Consider the listing below. Extract exactly the lines from the line containing "This screenshot has width=540, height=420." to the line containing "You are a computer-use agent. Image resolution: width=892", both included.

EXTRACTED ENTRIES:

-----

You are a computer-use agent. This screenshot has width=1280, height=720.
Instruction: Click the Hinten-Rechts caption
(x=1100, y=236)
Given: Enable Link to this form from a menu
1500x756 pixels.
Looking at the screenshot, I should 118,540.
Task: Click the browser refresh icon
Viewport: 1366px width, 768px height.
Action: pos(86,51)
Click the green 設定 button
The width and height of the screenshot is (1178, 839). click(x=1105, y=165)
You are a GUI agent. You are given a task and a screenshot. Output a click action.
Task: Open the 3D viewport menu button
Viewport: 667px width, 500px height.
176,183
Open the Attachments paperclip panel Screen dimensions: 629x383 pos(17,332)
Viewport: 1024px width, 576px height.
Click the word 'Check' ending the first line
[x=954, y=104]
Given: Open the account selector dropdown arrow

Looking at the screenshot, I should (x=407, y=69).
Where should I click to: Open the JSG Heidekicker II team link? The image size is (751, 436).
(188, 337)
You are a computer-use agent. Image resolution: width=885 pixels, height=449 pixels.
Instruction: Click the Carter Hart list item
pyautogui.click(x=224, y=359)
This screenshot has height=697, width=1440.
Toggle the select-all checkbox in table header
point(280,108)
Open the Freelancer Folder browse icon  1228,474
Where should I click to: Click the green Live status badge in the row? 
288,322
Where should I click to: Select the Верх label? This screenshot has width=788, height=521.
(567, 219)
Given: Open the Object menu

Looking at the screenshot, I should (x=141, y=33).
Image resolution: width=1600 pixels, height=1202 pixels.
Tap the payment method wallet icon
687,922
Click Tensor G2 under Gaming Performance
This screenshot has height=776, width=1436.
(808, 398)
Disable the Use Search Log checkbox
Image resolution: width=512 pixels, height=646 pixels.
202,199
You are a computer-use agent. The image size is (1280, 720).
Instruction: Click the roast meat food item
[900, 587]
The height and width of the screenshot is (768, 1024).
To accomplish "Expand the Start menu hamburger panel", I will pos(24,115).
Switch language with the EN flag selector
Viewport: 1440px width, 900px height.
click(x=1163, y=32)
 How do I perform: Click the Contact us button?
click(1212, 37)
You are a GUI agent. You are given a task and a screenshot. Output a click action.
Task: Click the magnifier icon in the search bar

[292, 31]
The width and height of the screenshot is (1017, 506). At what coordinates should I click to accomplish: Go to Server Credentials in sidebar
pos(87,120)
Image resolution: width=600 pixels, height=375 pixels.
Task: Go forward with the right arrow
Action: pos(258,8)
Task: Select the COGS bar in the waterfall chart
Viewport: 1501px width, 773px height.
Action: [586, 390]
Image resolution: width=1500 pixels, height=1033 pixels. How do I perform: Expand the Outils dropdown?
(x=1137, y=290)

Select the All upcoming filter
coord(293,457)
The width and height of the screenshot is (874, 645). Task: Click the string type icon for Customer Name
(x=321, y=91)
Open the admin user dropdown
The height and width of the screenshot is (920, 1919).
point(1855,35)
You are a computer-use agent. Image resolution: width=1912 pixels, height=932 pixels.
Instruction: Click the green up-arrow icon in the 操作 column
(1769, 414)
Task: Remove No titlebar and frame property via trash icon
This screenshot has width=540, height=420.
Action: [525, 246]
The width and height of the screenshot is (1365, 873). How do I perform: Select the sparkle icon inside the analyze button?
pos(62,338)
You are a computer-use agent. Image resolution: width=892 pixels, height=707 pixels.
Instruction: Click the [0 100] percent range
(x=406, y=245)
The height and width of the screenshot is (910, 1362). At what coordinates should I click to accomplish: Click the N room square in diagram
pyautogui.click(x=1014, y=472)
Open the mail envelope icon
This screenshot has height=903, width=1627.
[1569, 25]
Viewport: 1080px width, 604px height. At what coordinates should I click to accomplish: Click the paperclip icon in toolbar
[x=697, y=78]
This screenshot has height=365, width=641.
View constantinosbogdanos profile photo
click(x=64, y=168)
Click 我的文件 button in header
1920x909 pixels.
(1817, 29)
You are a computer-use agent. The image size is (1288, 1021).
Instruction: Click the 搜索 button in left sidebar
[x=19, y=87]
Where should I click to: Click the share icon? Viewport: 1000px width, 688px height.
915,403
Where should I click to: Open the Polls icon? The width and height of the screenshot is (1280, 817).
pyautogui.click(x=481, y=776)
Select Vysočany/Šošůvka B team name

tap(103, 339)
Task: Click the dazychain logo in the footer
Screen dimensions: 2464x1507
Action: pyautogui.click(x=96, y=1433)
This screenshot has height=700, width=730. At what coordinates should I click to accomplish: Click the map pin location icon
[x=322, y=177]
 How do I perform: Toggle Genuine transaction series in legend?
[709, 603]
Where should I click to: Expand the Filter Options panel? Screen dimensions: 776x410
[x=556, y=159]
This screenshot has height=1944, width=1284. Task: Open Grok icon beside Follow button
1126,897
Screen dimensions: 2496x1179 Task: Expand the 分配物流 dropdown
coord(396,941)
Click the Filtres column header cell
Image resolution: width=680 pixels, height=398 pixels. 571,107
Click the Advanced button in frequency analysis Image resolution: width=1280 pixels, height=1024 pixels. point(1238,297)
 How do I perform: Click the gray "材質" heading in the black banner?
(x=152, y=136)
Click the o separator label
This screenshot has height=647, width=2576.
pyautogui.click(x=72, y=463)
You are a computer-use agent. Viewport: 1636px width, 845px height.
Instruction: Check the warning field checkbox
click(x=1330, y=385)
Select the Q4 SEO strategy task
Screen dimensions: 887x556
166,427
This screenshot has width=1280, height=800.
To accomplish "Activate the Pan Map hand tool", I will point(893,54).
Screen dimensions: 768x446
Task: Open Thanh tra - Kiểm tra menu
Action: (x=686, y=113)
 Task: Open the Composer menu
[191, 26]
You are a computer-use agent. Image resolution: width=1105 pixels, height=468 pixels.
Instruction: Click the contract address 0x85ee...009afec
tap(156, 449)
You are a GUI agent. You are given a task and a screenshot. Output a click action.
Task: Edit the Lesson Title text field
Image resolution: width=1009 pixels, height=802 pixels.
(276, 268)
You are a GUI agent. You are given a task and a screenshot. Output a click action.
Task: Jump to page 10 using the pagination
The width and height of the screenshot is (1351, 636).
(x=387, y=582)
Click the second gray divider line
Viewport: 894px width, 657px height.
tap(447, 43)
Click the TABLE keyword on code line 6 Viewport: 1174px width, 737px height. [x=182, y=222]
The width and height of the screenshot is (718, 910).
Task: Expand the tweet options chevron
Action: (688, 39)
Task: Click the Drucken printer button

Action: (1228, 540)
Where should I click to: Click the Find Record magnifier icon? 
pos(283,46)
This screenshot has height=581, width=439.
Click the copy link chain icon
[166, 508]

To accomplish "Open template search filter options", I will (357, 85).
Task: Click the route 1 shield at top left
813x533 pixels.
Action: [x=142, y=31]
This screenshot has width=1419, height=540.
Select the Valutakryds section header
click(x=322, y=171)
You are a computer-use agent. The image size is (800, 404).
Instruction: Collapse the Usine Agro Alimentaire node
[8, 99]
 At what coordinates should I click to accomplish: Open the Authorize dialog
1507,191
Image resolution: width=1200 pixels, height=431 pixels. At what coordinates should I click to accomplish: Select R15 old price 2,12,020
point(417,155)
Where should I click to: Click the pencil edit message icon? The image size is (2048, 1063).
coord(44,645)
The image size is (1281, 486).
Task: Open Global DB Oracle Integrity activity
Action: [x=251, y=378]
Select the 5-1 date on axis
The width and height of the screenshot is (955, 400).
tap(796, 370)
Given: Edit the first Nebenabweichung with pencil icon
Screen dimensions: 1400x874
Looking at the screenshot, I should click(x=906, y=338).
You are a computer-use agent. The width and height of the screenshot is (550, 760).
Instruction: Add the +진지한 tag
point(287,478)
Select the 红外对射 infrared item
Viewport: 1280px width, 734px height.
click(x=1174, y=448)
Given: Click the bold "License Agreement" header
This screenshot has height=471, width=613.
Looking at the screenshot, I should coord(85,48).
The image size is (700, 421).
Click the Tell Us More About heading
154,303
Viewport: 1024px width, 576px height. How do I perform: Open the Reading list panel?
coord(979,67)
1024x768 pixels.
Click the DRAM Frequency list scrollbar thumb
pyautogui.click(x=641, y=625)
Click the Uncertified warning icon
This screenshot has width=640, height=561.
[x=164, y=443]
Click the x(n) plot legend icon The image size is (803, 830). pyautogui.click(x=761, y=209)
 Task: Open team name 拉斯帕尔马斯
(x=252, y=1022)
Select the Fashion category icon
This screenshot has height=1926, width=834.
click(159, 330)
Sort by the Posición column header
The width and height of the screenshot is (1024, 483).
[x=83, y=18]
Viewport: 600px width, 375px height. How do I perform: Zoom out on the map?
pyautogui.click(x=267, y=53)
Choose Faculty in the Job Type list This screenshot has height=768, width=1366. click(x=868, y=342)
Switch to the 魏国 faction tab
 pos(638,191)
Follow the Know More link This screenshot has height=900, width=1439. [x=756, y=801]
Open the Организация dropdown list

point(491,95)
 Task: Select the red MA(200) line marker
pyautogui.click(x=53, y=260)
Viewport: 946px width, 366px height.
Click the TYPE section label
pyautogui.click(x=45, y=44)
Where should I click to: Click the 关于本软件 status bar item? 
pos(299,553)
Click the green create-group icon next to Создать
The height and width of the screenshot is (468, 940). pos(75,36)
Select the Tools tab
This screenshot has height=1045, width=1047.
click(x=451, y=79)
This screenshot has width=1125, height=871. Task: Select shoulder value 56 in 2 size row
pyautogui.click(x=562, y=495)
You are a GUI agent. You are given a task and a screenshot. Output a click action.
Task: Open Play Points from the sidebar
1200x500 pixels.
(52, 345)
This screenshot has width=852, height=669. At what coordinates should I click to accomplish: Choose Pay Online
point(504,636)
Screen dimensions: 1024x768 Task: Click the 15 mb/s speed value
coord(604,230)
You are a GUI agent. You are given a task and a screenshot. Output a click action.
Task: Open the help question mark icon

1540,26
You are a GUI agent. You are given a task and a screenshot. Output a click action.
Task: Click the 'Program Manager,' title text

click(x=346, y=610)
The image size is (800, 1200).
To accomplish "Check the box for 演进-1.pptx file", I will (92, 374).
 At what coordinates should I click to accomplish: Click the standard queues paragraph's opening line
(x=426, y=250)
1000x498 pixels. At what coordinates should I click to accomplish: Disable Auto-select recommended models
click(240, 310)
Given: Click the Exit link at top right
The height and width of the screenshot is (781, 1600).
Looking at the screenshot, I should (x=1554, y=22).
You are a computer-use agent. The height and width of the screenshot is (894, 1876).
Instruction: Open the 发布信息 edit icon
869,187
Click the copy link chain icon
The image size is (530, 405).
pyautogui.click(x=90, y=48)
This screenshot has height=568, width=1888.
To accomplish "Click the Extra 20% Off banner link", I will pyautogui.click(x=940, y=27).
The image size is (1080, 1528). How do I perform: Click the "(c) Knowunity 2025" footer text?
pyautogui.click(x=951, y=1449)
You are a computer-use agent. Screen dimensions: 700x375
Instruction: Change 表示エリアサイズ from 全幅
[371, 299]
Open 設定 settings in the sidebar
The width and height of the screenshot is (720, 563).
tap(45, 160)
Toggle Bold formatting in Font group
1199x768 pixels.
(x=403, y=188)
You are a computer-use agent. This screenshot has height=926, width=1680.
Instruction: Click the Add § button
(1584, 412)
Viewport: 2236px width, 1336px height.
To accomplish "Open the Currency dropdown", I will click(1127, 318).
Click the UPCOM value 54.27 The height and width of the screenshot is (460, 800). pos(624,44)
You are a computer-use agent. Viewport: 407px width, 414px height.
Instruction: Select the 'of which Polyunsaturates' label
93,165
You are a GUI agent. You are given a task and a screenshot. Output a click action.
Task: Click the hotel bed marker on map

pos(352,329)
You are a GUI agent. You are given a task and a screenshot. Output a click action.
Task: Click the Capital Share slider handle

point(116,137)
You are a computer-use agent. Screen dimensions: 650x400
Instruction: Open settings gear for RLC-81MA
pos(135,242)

-----

ANSWER BELOW:
This screenshot has width=540, height=420.
Action: [525, 246]
The width and height of the screenshot is (1365, 873). How do I perform: Select the sparkle icon inside the analyze button?
pos(62,338)
You are a computer-use agent. Image resolution: width=892 pixels, height=707 pixels.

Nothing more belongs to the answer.